Jakarta – Milk tea menjadi salah satu minuman kekinian yang banyak digemari karena perpaduan rasa teh, susu, dan cita rasa manis yang khas. Berbagai tambahan seperti boba, jelly, atau pudding membuat minuman ini semakin menarik untuk dinikmati.
Namun, di balik rasanya yang menyegarkan, konsumsi milk tea secara berlebihan dapat memberikan dampak kurang baik bagi kesehatan. Kandungan gula, susu, dan kafein di dalamnya perlu diperhatikan agar tidak menimbulkan masalah bagi tubuh.
Mengutip Starhealth, berikut sejumlah efek yang dapat muncul jika terlalu sering mengonsumsi milk tea.
1. Berat badan meningkat hingga risiko obesitas
Salah satu hal yang perlu diwaspadai dari milk tea adalah kandungan kalori yang berasal dari gula, susu, dan berbagai topping tambahan.
Jika dikonsumsi terlalu sering tanpa memperhatikan kebutuhan energi harian, minuman ini dapat menyebabkan penumpukan kalori yang berujung pada kenaikan berat badan. Dalam jangka panjang, kebiasaan tersebut dapat meningkatkan risiko obesitas, diabetes tipe 2, serta penyakit jantung.
2. Mengganggu kualitas tidur
Kandungan kafein dalam teh yang digunakan sebagai bahan dasar milk tea dapat memengaruhi pola tidur.
Terlebih jika diminum menjelang malam, kafein dapat membuat seseorang lebih sulit tidur atau mengalami insomnia. Kurang tidur yang berlangsung terus-menerus dapat berdampak pada kesehatan mental, produktivitas, hingga meningkatkan risiko berbagai penyakit kronis.
3. Menimbulkan gangguan pencernaan
Tidak semua orang dapat mengonsumsi milk tea dengan nyaman. Bagi mereka yang memiliki intoleransi laktosa, kandungan susu dalam minuman ini dapat menyebabkan keluhan seperti perut kembung, banyak gas, hingga diare.
Selain itu, kafein dalam teh juga dapat membuat lambung lebih sensitif, terutama jika milk tea diminum saat kondisi perut kosong.
4. Memperburuk masalah asam lambung
Milk tea juga berpotensi memicu naiknya asam lambung, terutama jika dibuat menggunakan susu tinggi lemak.
Kondisi tersebut dapat menyebabkan rasa panas di dada atau heartburn. Orang yang memiliki riwayat maag maupun GERD sebaiknya membatasi konsumsi minuman ini agar gejalanya tidak semakin parah.

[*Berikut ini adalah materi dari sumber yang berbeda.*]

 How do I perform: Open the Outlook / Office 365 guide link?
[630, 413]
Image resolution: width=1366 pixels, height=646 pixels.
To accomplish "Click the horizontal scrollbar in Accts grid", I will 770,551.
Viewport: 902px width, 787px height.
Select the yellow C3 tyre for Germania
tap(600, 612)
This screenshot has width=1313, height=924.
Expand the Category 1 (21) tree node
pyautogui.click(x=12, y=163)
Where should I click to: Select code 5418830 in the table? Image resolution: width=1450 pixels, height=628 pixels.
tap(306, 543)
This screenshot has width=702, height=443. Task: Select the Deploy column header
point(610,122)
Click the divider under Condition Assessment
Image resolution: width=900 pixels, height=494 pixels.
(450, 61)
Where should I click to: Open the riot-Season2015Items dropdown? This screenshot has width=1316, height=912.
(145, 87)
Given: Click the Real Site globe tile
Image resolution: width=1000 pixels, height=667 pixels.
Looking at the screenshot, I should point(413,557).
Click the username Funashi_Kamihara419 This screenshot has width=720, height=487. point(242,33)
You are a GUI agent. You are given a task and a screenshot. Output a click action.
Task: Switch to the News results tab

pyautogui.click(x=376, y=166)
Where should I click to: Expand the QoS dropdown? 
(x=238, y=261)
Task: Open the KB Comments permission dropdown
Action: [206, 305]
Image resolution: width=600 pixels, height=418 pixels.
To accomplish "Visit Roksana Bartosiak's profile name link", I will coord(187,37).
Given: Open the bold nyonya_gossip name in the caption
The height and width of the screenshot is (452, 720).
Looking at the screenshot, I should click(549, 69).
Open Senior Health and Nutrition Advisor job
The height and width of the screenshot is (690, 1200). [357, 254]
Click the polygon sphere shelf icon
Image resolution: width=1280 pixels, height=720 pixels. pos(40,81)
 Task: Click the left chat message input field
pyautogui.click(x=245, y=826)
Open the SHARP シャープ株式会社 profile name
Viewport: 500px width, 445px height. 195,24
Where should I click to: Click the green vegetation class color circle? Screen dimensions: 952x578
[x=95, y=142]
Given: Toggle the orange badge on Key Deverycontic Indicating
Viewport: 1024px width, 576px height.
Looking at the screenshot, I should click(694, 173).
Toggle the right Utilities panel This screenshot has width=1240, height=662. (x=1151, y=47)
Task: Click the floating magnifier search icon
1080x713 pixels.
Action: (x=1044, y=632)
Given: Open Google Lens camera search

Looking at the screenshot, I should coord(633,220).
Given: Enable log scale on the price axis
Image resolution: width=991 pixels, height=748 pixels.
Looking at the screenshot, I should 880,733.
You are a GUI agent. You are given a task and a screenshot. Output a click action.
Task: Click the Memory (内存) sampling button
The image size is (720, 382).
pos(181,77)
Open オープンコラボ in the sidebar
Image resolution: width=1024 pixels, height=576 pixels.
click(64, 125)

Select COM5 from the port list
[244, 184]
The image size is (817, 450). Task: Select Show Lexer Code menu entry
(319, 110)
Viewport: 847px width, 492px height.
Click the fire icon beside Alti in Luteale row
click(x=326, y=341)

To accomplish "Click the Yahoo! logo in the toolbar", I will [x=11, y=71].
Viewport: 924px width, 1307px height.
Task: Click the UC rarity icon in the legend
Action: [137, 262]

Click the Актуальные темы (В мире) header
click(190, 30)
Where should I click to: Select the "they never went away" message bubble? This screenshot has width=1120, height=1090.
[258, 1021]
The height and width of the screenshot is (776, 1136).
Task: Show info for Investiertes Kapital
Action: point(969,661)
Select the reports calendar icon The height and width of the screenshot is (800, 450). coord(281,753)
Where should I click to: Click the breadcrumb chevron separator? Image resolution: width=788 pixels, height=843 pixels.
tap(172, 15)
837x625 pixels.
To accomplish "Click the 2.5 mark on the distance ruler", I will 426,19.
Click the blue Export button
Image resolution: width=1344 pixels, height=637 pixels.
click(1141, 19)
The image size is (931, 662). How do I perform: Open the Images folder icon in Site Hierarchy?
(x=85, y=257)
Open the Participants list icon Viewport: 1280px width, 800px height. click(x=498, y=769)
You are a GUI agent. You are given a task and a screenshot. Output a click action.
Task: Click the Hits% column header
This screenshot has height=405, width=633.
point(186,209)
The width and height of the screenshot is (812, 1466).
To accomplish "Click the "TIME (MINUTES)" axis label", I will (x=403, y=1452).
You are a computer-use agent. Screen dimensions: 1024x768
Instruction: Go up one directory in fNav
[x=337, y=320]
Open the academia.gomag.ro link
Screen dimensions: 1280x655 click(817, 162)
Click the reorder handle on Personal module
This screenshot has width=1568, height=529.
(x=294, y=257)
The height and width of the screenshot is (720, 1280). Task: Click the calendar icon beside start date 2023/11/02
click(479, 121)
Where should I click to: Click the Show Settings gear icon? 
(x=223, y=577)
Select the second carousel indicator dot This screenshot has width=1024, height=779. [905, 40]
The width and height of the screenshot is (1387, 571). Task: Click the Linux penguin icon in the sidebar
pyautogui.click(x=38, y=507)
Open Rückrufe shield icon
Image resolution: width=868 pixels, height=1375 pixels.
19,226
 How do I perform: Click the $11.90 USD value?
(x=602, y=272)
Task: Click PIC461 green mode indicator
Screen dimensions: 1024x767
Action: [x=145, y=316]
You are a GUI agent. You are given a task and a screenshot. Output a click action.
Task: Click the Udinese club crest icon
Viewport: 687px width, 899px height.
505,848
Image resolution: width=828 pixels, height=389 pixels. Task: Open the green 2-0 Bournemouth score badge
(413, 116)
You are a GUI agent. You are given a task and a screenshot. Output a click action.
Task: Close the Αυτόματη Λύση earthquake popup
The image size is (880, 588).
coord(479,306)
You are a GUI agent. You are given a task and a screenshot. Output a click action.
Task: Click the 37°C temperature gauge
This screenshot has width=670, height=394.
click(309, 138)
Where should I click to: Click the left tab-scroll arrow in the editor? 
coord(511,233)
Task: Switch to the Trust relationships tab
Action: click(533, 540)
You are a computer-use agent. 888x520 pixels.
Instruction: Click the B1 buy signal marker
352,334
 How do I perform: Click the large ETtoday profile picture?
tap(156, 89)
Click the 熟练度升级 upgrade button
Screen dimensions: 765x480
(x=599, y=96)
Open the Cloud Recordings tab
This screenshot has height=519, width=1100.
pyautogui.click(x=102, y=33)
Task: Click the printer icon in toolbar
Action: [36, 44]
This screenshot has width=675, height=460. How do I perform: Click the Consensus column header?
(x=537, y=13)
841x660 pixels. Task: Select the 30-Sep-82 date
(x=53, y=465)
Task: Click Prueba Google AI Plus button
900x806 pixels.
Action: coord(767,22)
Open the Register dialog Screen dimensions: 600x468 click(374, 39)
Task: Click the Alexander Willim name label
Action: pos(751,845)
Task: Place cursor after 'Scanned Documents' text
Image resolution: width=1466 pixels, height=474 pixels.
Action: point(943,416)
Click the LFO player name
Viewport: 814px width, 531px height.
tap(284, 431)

5. Berisiko menyebabkan dehidrasi
Walaupun berbentuk cairan, milk tea tidak selalu membantu memenuhi kebutuhan cairan tubuh.
Kandungan kafein dalam teh memiliki efek diuretik yang dapat membuat tubuh lebih cepat kehilangan cairan. Jika tidak diimbangi dengan cukup minum air putih, kondisi ini dapat menyebabkan dehidrasi hingga gangguan pencernaan seperti sembelit.
6. Mengurangi penyerapan nutrisi tertentu
Perpaduan teh dan susu dalam milk tea juga dapat memengaruhi penyerapan beberapa kandungan nutrisi.
Protein dalam susu dapat berinteraksi dengan senyawa antioksidan dalam teh sehingga manfaatnya tidak terserap secara maksimal. Selain itu, kandungan tanin pada teh dapat menghambat penyerapan zat besi apabila dikonsumsi dalam jumlah tinggi secara terus-menerus.
Kondisi tersebut dapat meningkatkan risiko kekurangan zat besi atau anemia pada sebagian orang.
7. Meningkatkan risiko penyakit kronis
Tingginya kandungan gula menjadi salah satu alasan utama milk tea perlu dikonsumsi dengan batas yang wajar.
Asupan gula berlebihan dapat menyebabkan gangguan metabolisme seperti resistensi insulin yang menjadi faktor risiko diabetes. Selain itu, konsumsi gula dan lemak secara berlebihan juga dapat meningkatkan kemungkinan terjadinya penyakit jantung serta memicu peradangan dalam tubuh.
Milk tea tetap dapat dinikmati sesekali selama porsinya dikontrol. Keseimbangan pola makan secara keseluruhan menjadi faktor utama agar tubuh tetap mendapatkan nutrisi yang dibutuhkan tanpa mengalami dampak negatif dari konsumsi gula maupun kalori berlebih.